[Opening Extracted data section]

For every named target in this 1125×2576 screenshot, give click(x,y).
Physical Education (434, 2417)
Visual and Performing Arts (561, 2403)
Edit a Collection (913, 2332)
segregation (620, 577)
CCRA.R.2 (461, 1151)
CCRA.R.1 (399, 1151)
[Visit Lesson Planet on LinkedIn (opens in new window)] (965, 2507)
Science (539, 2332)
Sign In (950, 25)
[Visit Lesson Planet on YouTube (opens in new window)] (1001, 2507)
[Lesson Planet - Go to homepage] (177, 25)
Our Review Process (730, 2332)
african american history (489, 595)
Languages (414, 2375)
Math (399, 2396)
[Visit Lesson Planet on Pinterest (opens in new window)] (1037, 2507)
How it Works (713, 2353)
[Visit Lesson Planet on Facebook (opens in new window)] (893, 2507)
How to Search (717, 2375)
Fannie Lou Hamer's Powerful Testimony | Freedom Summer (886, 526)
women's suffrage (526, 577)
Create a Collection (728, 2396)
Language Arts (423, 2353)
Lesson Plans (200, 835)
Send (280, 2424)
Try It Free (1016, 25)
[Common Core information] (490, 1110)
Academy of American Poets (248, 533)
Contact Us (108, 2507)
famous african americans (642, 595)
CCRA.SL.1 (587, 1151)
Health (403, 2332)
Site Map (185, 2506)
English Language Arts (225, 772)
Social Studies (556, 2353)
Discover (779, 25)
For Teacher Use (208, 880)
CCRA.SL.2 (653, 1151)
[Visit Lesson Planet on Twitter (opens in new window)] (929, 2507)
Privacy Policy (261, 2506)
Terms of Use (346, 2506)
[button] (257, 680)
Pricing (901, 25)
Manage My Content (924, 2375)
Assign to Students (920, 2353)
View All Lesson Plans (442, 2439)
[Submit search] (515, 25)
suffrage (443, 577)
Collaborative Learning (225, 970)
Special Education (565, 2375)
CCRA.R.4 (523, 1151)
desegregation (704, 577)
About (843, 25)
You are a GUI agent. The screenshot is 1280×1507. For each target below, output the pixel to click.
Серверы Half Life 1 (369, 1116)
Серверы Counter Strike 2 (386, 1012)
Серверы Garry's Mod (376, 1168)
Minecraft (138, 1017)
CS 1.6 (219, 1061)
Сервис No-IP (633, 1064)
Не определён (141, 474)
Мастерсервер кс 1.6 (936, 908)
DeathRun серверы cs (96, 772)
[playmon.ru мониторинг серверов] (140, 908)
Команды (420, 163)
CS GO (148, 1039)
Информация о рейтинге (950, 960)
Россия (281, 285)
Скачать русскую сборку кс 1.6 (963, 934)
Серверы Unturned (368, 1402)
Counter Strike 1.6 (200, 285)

[Closing Extracted data section]

About this exercise - Every record shown above should be set down again exactly.

Response box -
For every named target in this 1125×2576 screenshot, give click(x,y).
Physical Education (434, 2417)
Visual and Performing Arts (561, 2403)
Edit a Collection (913, 2332)
segregation (620, 577)
CCRA.R.2 (461, 1151)
CCRA.R.1 (399, 1151)
[Visit Lesson Planet on LinkedIn (opens in new window)] (965, 2507)
Science (539, 2332)
Sign In (950, 25)
[Visit Lesson Planet on YouTube (opens in new window)] (1001, 2507)
[Lesson Planet - Go to homepage] (177, 25)
Our Review Process (730, 2332)
african american history (489, 595)
Languages (414, 2375)
Math (399, 2396)
[Visit Lesson Planet on Pinterest (opens in new window)] (1037, 2507)
How it Works (713, 2353)
[Visit Lesson Planet on Facebook (opens in new window)] (893, 2507)
How to Search (717, 2375)
Fannie Lou Hamer's Powerful Testimony | Freedom Summer (886, 526)
women's suffrage (526, 577)
Create a Collection (728, 2396)
Language Arts (423, 2353)
Lesson Plans (200, 835)
Send (280, 2424)
Try It Free (1016, 25)
[Common Core information] (490, 1110)
Academy of American Poets (248, 533)
Contact Us (108, 2507)
famous african americans (642, 595)
CCRA.SL.1 (587, 1151)
Health (403, 2332)
Site Map (185, 2506)
English Language Arts (225, 772)
Social Studies (556, 2353)
Discover (779, 25)
For Teacher Use (208, 880)
CCRA.SL.2 (653, 1151)
[Visit Lesson Planet on Twitter (opens in new window)] (929, 2507)
Privacy Policy (261, 2506)
Terms of Use (346, 2506)
[button] (257, 680)
Pricing (901, 25)
Manage My Content (924, 2375)
Assign to Students (920, 2353)
View All Lesson Plans (442, 2439)
[Submit search] (515, 25)
suffrage (443, 577)
Collaborative Learning (225, 970)
Special Education (565, 2375)
CCRA.R.4 (523, 1151)
desegregation (704, 577)
About (843, 25)
You are a GUI agent. The screenshot is 1280×1507. For each target below, output the pixel to click.
Серверы Half Life 1 (369, 1116)
Серверы Counter Strike 2 (386, 1012)
Серверы Garry's Mod (376, 1168)
Minecraft (138, 1017)
CS 1.6 (219, 1061)
Сервис No-IP (633, 1064)
Не определён (141, 474)
Мастерсервер кс 1.6 (936, 908)
DeathRun серверы cs (96, 772)
[playmon.ru мониторинг серверов] (140, 908)
Команды (420, 163)
CS GO (148, 1039)
Информация о рейтинге (950, 960)
Россия (281, 285)
Скачать русскую сборку кс 1.6 (963, 934)
Серверы Unturned (368, 1402)
Counter Strike 1.6 (200, 285)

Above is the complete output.